2. All’interno di questa costruzione, il montaggio: improvvise accelerazioni, anacoluti, ellissi e squarci lirici, magari fatti di pochi fotogrammi. Agli attacchi sul movimento – anche affastellati in rapida successione – fanno riscontro fugaci paesaggi, sempre freddi e slavati per l’ottima luce di Gherardo Gossi, a volte non colori, ma un colore, un verde scuro più il nero (il momento di maggiore luminescenza, una delle poche volta che appare il sole, coincide con il momento più angosciato, la scoperta della baita razziata e violata, della donna con un ragazzo reso ebete; il sole ritornerà a salutare con dignità un caduto, a rendergli omaggio, quasi che al culmine della distruzione e della violenza si cominci a vedere la fine di tutto). Così si sospende quella narrazione che già era frammentata. Per poi riprenderla, subito più nervosa.

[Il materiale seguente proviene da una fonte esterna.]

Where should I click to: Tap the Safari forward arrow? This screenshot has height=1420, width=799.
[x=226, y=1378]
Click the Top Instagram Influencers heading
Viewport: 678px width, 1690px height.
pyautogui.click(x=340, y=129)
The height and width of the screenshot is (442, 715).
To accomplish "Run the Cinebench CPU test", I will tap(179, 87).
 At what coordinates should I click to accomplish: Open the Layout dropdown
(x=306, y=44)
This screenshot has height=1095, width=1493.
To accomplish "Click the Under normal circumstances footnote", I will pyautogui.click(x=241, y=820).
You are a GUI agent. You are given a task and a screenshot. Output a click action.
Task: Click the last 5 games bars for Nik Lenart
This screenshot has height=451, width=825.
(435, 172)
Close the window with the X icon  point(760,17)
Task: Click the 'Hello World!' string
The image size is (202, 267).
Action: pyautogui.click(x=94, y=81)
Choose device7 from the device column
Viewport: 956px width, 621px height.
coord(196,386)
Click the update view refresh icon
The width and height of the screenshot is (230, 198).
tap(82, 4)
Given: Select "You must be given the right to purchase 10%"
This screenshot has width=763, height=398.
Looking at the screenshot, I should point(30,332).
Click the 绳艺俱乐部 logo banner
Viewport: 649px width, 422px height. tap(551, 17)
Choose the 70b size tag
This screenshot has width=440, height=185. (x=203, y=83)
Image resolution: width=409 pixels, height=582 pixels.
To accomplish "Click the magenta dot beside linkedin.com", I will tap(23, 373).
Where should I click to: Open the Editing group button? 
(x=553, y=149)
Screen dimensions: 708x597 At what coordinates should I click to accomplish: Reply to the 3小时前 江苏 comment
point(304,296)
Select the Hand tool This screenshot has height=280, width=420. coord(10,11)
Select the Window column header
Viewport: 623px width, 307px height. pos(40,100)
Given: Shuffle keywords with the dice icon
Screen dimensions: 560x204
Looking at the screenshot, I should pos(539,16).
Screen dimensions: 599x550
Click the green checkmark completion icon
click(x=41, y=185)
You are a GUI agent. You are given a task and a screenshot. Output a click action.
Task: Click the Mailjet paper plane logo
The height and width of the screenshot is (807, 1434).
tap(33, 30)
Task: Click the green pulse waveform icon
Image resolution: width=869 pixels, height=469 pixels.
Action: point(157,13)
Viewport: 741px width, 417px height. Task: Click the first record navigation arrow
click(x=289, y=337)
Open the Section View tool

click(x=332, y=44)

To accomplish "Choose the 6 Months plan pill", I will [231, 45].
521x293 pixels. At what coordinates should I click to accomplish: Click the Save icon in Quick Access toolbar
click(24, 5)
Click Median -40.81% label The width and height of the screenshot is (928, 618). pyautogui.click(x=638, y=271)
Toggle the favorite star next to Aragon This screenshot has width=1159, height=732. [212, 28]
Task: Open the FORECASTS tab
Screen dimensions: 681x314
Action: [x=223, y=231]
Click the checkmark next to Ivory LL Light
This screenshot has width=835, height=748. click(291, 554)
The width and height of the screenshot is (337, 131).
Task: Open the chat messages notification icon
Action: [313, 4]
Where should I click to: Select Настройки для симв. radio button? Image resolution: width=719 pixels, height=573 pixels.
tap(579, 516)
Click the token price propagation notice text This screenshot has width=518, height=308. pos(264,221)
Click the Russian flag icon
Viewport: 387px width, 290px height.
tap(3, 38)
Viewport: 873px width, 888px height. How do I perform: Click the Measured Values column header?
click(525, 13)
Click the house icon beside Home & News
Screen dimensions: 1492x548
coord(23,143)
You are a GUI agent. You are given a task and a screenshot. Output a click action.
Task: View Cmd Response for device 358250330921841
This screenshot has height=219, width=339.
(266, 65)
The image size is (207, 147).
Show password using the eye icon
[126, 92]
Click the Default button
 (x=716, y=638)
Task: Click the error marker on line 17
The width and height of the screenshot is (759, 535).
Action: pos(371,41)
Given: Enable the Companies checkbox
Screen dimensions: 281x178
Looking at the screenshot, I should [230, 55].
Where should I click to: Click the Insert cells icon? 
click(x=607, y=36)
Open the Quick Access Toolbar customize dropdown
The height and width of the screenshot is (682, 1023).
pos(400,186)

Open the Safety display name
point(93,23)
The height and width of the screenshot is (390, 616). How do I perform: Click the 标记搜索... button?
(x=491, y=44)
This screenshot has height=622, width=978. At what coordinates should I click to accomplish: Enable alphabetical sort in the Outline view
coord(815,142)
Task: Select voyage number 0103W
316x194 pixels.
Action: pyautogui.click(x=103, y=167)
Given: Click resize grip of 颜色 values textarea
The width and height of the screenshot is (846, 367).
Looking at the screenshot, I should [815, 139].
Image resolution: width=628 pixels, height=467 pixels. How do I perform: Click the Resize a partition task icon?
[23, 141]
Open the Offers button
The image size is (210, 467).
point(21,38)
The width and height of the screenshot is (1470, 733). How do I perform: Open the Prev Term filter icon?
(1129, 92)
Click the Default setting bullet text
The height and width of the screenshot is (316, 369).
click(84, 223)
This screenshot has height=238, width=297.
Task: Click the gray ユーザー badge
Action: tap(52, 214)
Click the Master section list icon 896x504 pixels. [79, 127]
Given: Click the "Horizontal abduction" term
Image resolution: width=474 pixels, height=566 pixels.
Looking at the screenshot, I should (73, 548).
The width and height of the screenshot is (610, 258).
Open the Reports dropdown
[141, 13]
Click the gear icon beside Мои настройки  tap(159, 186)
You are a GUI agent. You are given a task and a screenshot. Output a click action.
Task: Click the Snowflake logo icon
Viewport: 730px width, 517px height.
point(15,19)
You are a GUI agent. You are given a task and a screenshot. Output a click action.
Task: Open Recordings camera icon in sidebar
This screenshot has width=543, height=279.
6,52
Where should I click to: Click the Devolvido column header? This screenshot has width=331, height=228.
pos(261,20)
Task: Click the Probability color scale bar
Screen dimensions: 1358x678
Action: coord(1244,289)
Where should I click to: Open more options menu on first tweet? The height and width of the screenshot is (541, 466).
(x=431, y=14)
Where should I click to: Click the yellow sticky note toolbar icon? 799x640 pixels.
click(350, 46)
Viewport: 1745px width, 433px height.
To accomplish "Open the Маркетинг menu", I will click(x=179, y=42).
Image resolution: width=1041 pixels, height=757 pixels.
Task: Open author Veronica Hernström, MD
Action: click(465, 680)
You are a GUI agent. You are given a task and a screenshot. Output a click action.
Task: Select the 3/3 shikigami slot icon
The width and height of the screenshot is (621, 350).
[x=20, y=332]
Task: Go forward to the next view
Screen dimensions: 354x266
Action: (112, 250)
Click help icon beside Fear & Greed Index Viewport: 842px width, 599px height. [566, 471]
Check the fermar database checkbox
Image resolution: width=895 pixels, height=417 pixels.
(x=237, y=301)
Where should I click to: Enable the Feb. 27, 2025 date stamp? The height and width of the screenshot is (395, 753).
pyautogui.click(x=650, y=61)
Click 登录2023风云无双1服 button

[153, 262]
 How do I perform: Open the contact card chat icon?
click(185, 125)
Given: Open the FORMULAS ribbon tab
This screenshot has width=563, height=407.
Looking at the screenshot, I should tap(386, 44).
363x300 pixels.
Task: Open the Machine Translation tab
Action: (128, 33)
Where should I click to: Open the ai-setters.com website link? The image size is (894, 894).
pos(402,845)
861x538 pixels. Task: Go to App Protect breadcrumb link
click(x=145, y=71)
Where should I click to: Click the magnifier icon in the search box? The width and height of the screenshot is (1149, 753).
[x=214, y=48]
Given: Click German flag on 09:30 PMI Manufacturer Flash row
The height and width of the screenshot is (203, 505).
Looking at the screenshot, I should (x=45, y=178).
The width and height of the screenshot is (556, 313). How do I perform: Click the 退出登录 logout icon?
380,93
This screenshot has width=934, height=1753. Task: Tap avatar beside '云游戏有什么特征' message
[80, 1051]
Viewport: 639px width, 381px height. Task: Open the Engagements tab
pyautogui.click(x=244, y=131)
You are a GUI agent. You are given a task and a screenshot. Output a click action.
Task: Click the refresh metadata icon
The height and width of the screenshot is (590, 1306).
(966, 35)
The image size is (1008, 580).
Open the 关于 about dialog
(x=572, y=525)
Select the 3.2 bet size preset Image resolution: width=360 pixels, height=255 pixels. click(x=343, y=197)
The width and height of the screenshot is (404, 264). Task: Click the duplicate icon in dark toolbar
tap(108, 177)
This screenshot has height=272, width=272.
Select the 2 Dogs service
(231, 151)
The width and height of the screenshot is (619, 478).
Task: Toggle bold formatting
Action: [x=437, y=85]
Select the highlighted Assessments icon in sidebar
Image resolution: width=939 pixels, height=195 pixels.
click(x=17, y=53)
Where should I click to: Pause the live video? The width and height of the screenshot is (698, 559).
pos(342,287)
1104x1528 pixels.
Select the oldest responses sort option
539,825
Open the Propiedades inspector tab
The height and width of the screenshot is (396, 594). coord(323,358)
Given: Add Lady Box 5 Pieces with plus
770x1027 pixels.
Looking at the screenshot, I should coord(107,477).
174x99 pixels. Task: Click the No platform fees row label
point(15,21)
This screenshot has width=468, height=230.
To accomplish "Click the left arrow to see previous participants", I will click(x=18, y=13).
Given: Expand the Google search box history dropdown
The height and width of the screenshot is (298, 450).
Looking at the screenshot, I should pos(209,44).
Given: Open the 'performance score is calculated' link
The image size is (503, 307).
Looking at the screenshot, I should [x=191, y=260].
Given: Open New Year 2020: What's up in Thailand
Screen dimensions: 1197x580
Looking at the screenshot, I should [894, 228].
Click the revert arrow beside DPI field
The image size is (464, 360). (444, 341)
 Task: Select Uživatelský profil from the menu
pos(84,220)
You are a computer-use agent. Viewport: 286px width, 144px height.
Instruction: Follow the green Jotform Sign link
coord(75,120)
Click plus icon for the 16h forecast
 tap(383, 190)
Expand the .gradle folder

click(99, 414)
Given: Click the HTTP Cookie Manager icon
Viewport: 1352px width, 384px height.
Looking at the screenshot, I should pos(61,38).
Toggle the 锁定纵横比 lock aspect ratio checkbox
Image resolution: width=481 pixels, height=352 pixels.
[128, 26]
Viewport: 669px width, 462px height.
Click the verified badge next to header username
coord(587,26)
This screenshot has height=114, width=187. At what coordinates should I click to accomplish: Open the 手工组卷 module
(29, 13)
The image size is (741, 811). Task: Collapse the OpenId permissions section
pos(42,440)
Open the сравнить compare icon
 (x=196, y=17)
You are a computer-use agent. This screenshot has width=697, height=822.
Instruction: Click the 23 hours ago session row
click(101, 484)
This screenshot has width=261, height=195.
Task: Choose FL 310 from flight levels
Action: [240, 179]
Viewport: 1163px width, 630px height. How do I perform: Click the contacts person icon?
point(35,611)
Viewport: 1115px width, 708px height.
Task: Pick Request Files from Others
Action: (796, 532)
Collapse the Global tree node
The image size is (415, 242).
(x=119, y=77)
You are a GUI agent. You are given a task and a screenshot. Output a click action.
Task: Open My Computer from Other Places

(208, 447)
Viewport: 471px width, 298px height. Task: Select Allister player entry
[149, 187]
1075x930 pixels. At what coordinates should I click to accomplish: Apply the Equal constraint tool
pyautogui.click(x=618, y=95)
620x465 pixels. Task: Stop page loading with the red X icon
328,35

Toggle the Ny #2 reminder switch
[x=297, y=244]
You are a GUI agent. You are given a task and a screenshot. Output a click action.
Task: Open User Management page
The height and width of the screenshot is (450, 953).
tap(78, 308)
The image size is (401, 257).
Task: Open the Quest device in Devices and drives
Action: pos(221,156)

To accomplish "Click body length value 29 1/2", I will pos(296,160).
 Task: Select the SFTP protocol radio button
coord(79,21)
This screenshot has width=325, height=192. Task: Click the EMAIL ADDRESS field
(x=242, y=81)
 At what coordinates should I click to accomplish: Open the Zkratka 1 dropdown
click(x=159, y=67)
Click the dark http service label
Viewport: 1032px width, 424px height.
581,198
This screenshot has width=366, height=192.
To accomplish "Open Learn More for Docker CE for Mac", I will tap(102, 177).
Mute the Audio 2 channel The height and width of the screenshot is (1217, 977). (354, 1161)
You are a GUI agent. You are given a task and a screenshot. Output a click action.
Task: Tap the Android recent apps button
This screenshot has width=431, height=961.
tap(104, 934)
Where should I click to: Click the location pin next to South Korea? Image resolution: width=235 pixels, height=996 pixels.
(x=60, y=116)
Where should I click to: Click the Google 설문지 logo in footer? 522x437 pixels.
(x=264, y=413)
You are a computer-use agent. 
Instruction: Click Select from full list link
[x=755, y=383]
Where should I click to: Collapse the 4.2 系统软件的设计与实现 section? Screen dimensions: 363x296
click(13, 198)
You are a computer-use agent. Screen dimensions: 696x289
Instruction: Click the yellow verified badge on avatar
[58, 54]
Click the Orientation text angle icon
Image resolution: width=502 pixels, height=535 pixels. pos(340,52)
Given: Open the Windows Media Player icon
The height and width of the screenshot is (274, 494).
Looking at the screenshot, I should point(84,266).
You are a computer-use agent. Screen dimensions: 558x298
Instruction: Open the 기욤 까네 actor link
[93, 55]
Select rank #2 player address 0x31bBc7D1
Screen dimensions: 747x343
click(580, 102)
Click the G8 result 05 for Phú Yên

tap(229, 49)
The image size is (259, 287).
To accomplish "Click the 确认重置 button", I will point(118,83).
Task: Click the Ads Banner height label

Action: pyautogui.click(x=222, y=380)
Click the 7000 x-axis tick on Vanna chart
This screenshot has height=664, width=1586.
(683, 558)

Conseguenza di questa impostazione: la dimensione interiore del personaggio Johnny ne esce rafforzata, sia pure nella propria scarsa leggibilità: perché neppure Johnny sa quel che vuole. Questo è il suo fascino, la sua anti-retorica, così necessaria in questo momento. A ogni episodio di supposto eroismo subentra il bisogno di ripiegamento (e chi ha conosciuto dei partigiani veri sa quanto fosse vero questo sentimento: mica ci si improvvisa a decretare le fucilazioni; passi per gli scontri a fuoco, in cui è questione di sopravvivenza, ma le decisioni a freddo, di vita e di morte, hanno lacerato fino alla vecchiaia anche i personaggi più amabili e moralmente ben carrozzati: anche di qui viene la loro difficoltà di dialogare con i figli). È un vero e proprio bisogno di intimità, che si fa strada fin dalla casa dei genitori, e si reprime nei luoghi della guerriglia, dove per definizione l’intimità è negata.

Però il film, a questo punto, evita il rischio in cui cade quasi tutto il cinema italiano, quello cioè di affidare alla sceneggiatura (e in pratica ai dialoghi) l’espressione dei valori e delle idee. Qui siamo invece al cinema, fatto di gesti, di scarti (il fisico dinoccolato di Dionisi aiuta), di ricerca da parte di una macchina da presa selvatica, di una tana: dove capita, dove occorre, con quel che capita, una tana di libri o di sterpi. E l’apporto della musica (che Kezich trova bella ma un po’ ingombrante) serve anch’esso a sottolineare, a distanziare, a farti assumere le sequenze di combattimento come sequenze, come manufatto, come lavorato. Siamo al cinema e lo vediamo, come lo vedevamo nei Resnais di "Muriel" e "La guerra è finita", le azioni e le sue progettazioni, al quartier generale piuttosto che nell’imminenza o nell’improvvisazione per la pura sopravvivenza sono scampoli parziali di realtà. Una regia che restituisce attimi di provvisorietà, vissuti però come se ognuno di essi fosse risolutivo e costitutivo di un’identità. Slanci e tensioni che investono tutta la persona, nel fisico e nelle idee, che rendono gli individui credibili o meno, che li spingono verso qualcosa di cui a tratti sfugge il senso. Un senso che invece è stato ben chiaro e radicato nei momenti in cui non si lasciava travolgere dagli eventi. Una resistenza anche contro il non-senso, oltre che contro i nazifascisti. Forse anche per questo Johnny si cerca dialogando con la cagna, di fronte alle colline; per questo, dal buio, dopo uno scontro, insieme a due compagni, dallo schermo nero viene fuori una voce: "raccontiamoci com’è andata".